My brother Eli and I were laughing together and enjoying some soda when all of a sudden the plane just STOPPED in the air. Our soda went flying onto my parents sitting in front of us. The attendants fell to the ground and people screamed. We were stuck in the sky for a few moments when suddenly, it felt like we were on the Tower of Terror ride at Disney California Adventures. We fell once, then stopped again. We weren’t even able to intake another breath when we fell AGAIN. One more fall and the plane started moving forward again. I kid you not, I prayed like I never had during those moments. I thought we were going to die.
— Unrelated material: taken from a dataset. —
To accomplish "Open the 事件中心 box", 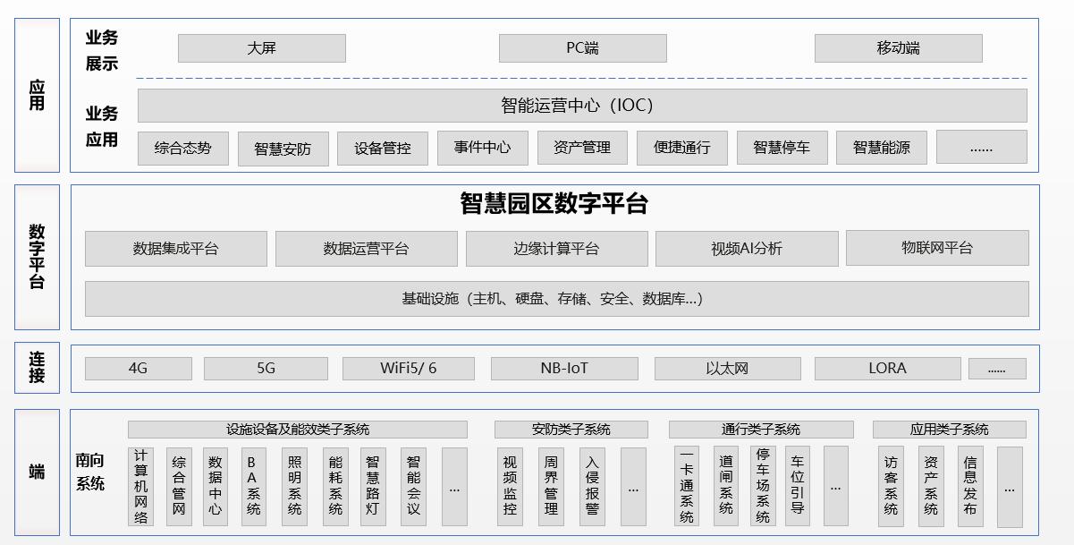I will pos(482,149).
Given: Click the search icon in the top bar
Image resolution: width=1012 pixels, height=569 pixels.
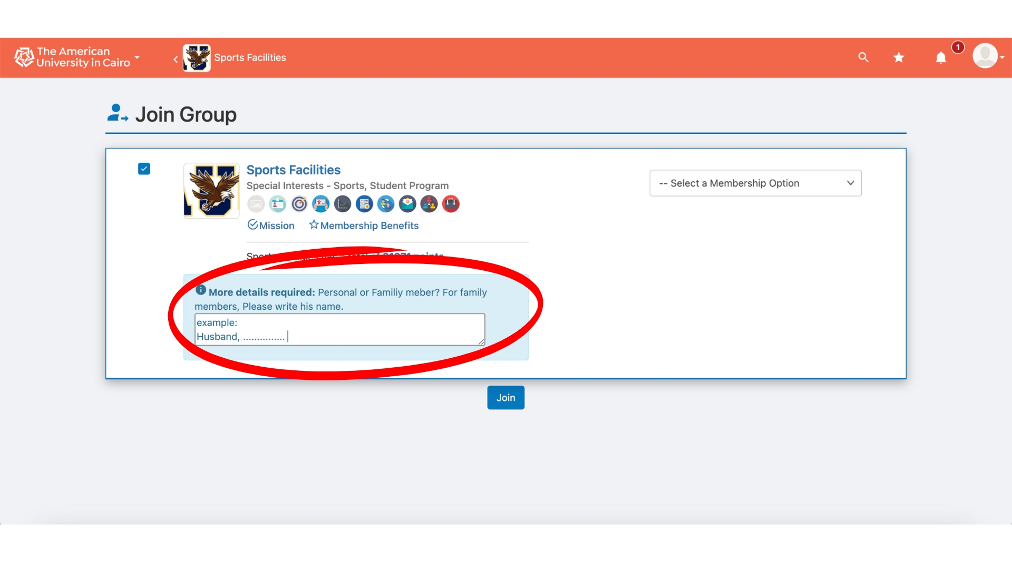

I remember screaming the name of Jesus while we fell and hearing my family praying out loud. As you can imagine, I practically kissed the floor when we landed.
Mind you, I’ve always been somewhat of a coward. I hated the dark and cringed at the thought of speaking in front of my class. But after this near-death experience, something changed in me. I was having nightmares of planes falling from the sky and watching it all happen, dreading the impending crash. I refused to go on any vacation that involved riding a plane. This fear was alive and real in me. It kept me captive up until this past December 2014 because, lo and behold, I got married. And when you get married, you go on a honeymoon. And when you go on a honeymoon, where do a lot of people like to go? You guessed it. Mexico. We could’ve driven, I suppose, but we were eager to go on our first big vacation together so… we booked plane tickets.
My stomach was in major knots when we purchased them a few months before. My husband is incredibly good at helping me calm down, but I was still so nervous. It had been about 10 years since the incident so I had recovered somewhat, but that fear resurfaced when I got on the actual plane. I stepped in and, because of a mix-up with our tickets, we got first-class tickets. It was exciting but when I saw that we were going to sit in the VERY FRONT OF THE PLANE I got antsy and my palms began to sweat and I almost hyperventilated. But here comes the good news… God used my husband to pray over me and speak words of life to me in the midst of fear’s grip on me. He held my hand as we prayed before we ascended into the clouds, he held it as we flew into the sky, and would look into my eyes and give me kisses when fear hit me again. It was the most incredible flight of my life. I even used the bathroom!
Lesson learned. I let that fear of flying cripple me for ten years and it actually influenced other areas of my life where courage was called for. I lived in a shell of myself during my teenage years. It doesn’t matter what or who you’re afraid of, it affects you completely. But 1 John 4:18 says,
There is no fear in love. But perfect love drives out fear, because fear has to do with punishment. The one who fears is not made perfect in love.
Every time I fear, I am not made perfect in love. In other words, I’m trusting in myself and trying to control the situation when it’s God’s perfect love that sets us free and gives us the courage to do what He calls us to do. I firmly believe God’s love manifested through my husband on our honeymoon flight to Mexico. Satan might have tried to stop me from spreading my wings and flying into the destiny God has for me, but God ALWAYS has the final word. If you’re struggling with fear, I encourage you today to surrender it to the Lord. His perfect love will drive it out!